- Written request
Please copy the part of the buckyball passage below between "Luann Becker, of" and "mostly helium 3.", inclusive.

- Document passage

[start]

The fullerene molecule is a hollow, cage-like structure typically made of
60 or more carbon atoms; it is also referred to as a “buckyball,” in honor
of Buckminster Fuller, designer of the geodesic dome that resembles the
molecule.

“We discovered extraterrestrial noble gases trapped inside buckyballs in a
one-inch thick sedimentary layer of clay that is exposed at several
locations on Earth,” said Ted Bunch, a scientist at NASA’s Ames Research
Center in California’s Silicon Valley. “The buckyballs containing the gases
arrived on Earth about 65 million years ago during an asteroid impact that
scientists theorize ended the age of the dinosaurs. The clay layer that
formed from fallout of the impact debris was globally distributed,” Bunch
explained.

Luann Becker, of the University of Hawaii, Honolulu, HI; Robert Poreda, of
the University of Rochester, Rochester, NY; and Ted Bunch of NASA Ames,
discovered the extraterrestrial gases in the fullerenes. An advance copy
of the article will be posted on the Internet on March 21 at
http://www.pnas.org

“Helium from different sources on Earth, like our atmosphere or the
emissions from volcanoes, have a very different isotopic signature from the
helium in a meteorite,” Becker said. An isotopic signature is the ratio of
the isotopes of an element; for example, terrestrial helium consists of a
small amount of helium 3 (whose nucleus has two protons and one neutron),
and mostly helium 4 that has 2 protons and 2 neutrons. Cosmic helium is
mostly helium 3.

[end]

- Dataset records
[start]

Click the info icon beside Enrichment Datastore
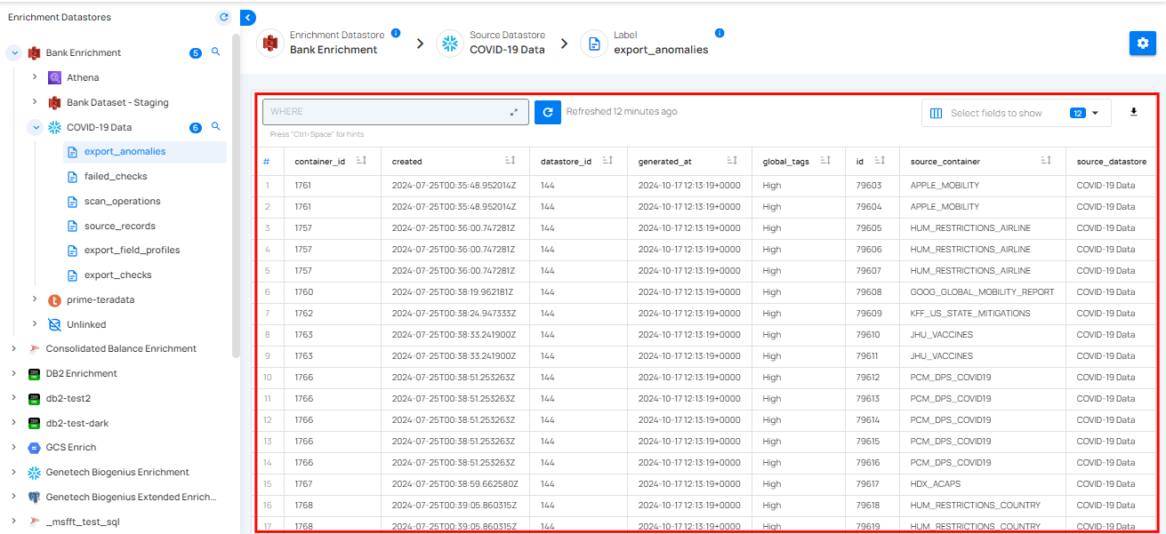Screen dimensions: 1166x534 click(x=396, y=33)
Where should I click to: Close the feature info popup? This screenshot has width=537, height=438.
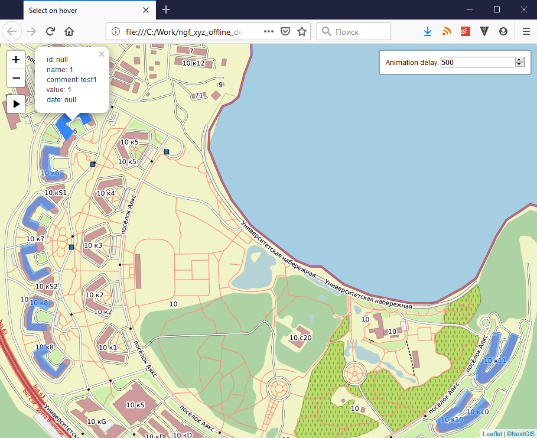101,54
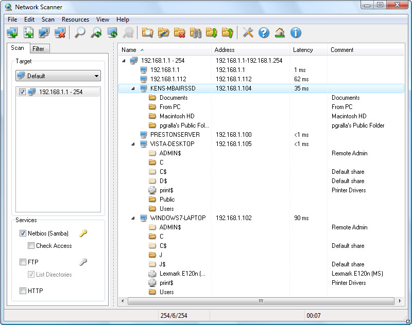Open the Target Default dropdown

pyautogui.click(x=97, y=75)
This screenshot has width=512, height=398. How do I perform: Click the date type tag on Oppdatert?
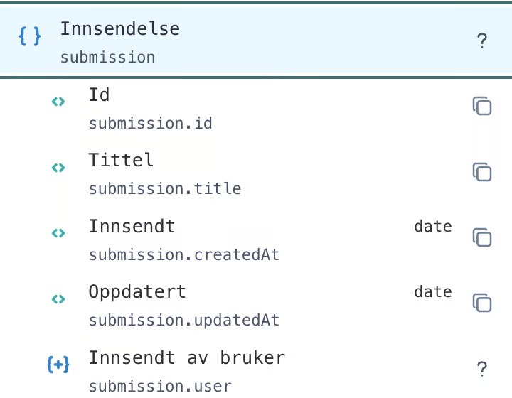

[end]
[start]

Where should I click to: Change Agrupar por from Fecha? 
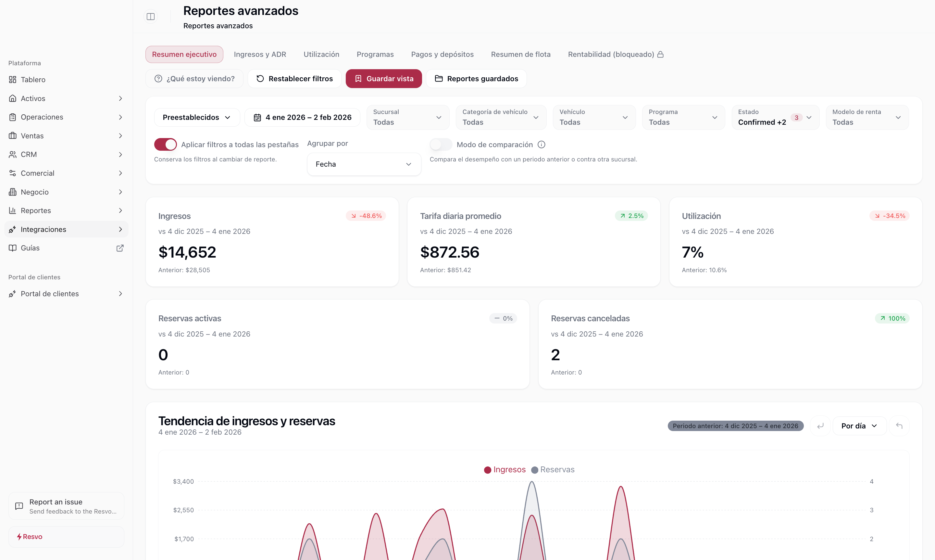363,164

[end]

- Result of the exercise
Luann Becker, of the University of Hawaii, Honolulu, HI; Robert Poreda, of
the University of Rochester, Rochester, NY; and Ted Bunch of NASA Ames,
discovered the extraterrestrial gases in the fullerenes. An advance copy
of the article will be posted on the Internet on March 21 at
http://www.pnas.org

“Helium from different sources on Earth, like our atmosphere or the
emissions from volcanoes, have a very different isotopic signature from the
helium in a meteorite,” Becker said. An isotopic signature is the ratio of
the isotopes of an element; for example, terrestrial helium consists of a
small amount of helium 3 (whose nucleus has two protons and one neutron),
and mostly helium 4 that has 2 protons and 2 neutrons. Cosmic helium is
mostly helium 3.